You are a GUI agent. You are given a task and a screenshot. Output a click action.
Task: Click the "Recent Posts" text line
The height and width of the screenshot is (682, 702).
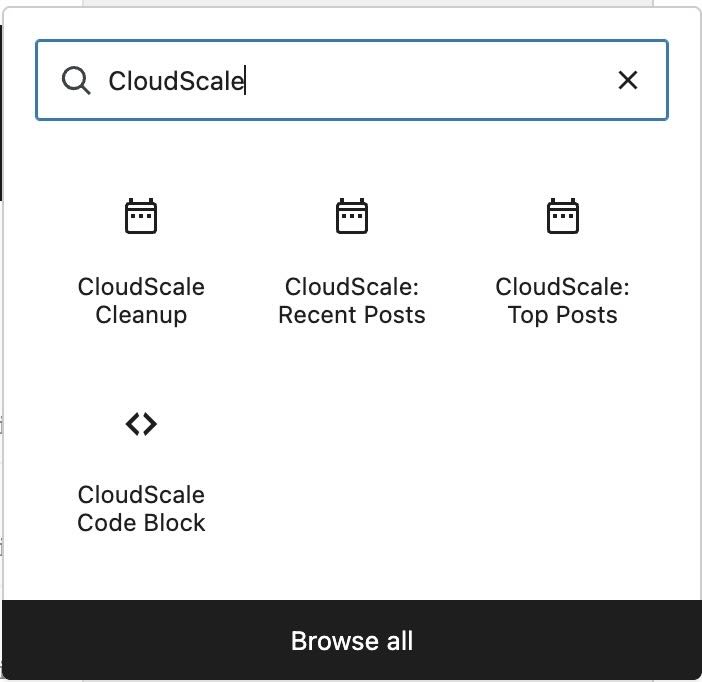pos(352,316)
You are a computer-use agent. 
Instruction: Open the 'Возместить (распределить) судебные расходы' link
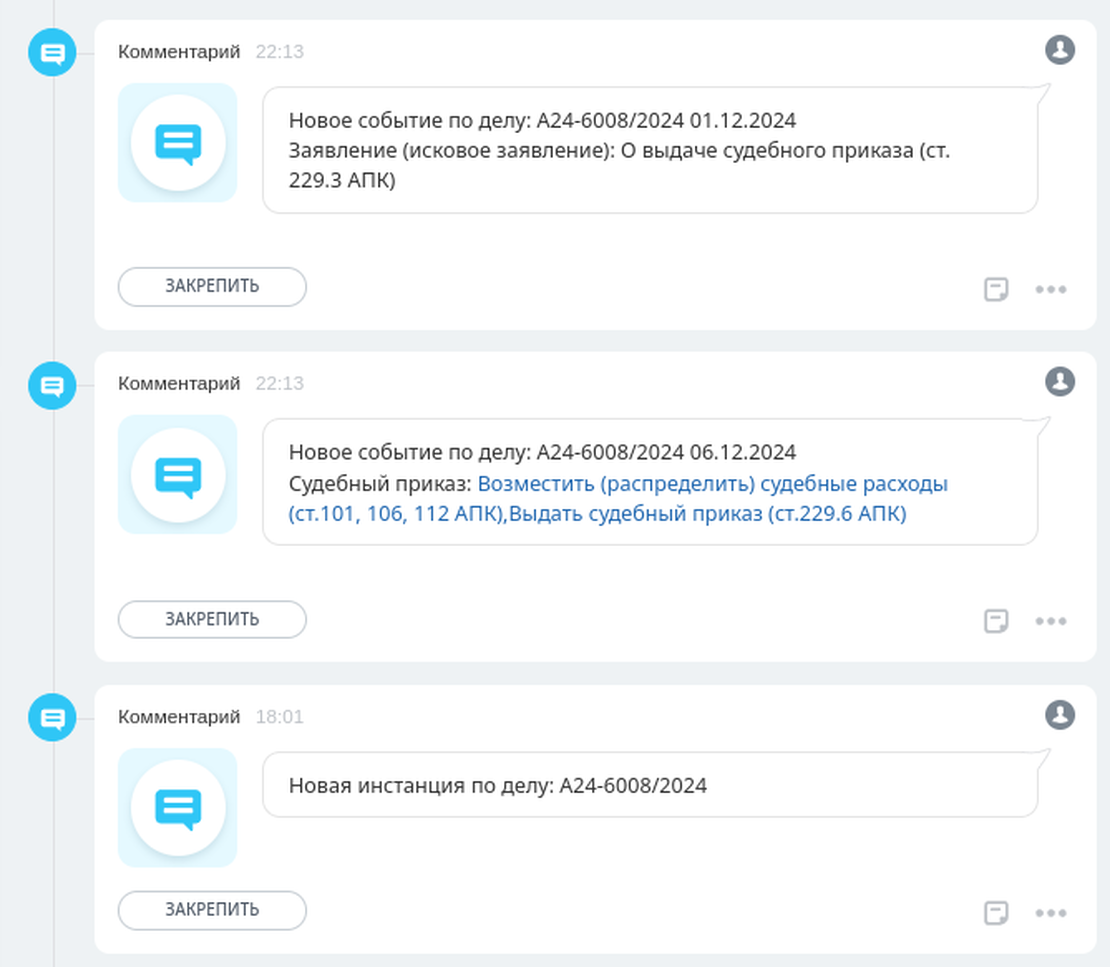click(712, 484)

====

▶ _WHAT YOU SHOULD DO_: Only lines containing the word "agent" should be copied from the material above.

▶ _REPLY TO THE TASK_:
You are a GUI agent. You are given a task and a screenshot. Output a click action.
You are a computer-use agent. 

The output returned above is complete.